[Data records Boundary: Start]

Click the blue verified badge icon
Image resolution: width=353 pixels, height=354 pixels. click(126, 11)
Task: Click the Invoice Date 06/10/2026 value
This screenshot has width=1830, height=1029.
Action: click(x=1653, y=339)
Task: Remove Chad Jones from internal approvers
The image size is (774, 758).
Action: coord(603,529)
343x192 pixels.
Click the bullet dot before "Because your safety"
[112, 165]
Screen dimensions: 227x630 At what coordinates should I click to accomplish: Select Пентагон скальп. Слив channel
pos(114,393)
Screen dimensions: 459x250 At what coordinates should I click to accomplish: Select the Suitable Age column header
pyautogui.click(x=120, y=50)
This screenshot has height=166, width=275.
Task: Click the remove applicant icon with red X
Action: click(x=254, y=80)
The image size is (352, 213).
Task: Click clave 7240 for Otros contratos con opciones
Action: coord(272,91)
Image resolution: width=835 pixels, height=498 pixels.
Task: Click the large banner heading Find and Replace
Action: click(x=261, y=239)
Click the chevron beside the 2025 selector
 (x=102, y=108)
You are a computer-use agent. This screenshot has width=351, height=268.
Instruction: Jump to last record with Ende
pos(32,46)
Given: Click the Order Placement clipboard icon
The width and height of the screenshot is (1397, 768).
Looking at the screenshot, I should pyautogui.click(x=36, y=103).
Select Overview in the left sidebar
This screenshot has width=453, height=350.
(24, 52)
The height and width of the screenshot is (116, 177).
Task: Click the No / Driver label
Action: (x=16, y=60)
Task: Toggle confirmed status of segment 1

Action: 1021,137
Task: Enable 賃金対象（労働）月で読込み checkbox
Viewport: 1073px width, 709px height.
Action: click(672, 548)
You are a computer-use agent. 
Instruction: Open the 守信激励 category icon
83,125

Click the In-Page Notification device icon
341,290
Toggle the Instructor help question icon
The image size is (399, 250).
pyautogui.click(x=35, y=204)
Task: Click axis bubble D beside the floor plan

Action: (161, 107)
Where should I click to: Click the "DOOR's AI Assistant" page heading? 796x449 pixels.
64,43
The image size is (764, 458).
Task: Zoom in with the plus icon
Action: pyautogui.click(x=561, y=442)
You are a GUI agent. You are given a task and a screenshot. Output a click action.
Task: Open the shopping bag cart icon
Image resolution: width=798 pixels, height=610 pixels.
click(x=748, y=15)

[Data records Boundary: End]

Exercise goal -
Could you retype every record above exactly as it appears?

Expected answer -
Click the blue verified badge icon
Image resolution: width=353 pixels, height=354 pixels. click(126, 11)
Task: Click the Invoice Date 06/10/2026 value
This screenshot has width=1830, height=1029.
Action: click(x=1653, y=339)
Task: Remove Chad Jones from internal approvers
The image size is (774, 758).
Action: coord(603,529)
343x192 pixels.
Click the bullet dot before "Because your safety"
[112, 165]
Screen dimensions: 227x630 At what coordinates should I click to accomplish: Select Пентагон скальп. Слив channel
pos(114,393)
Screen dimensions: 459x250 At what coordinates should I click to accomplish: Select the Suitable Age column header
pyautogui.click(x=120, y=50)
This screenshot has height=166, width=275.
Task: Click the remove applicant icon with red X
Action: click(x=254, y=80)
The image size is (352, 213).
Task: Click clave 7240 for Otros contratos con opciones
Action: coord(272,91)
Image resolution: width=835 pixels, height=498 pixels.
Task: Click the large banner heading Find and Replace
Action: click(x=261, y=239)
Click the chevron beside the 2025 selector
 (x=102, y=108)
You are a computer-use agent. This screenshot has width=351, height=268.
Instruction: Jump to last record with Ende
pos(32,46)
Given: Click the Order Placement clipboard icon
The width and height of the screenshot is (1397, 768).
Looking at the screenshot, I should pyautogui.click(x=36, y=103).
Select Overview in the left sidebar
This screenshot has width=453, height=350.
(24, 52)
The height and width of the screenshot is (116, 177).
Task: Click the No / Driver label
Action: (x=16, y=60)
Task: Toggle confirmed status of segment 1

Action: 1021,137
Task: Enable 賃金対象（労働）月で読込み checkbox
Viewport: 1073px width, 709px height.
Action: click(672, 548)
You are a computer-use agent. 
Instruction: Open the 守信激励 category icon
83,125

Click the In-Page Notification device icon
341,290
Toggle the Instructor help question icon
The image size is (399, 250).
pyautogui.click(x=35, y=204)
Task: Click axis bubble D beside the floor plan

Action: (161, 107)
Where should I click to: Click the "DOOR's AI Assistant" page heading? 796x449 pixels.
64,43
The image size is (764, 458).
Task: Zoom in with the plus icon
Action: pyautogui.click(x=561, y=442)
You are a GUI agent. You are given a task and a screenshot. Output a click action.
Task: Open the shopping bag cart icon
Image resolution: width=798 pixels, height=610 pixels.
click(x=748, y=15)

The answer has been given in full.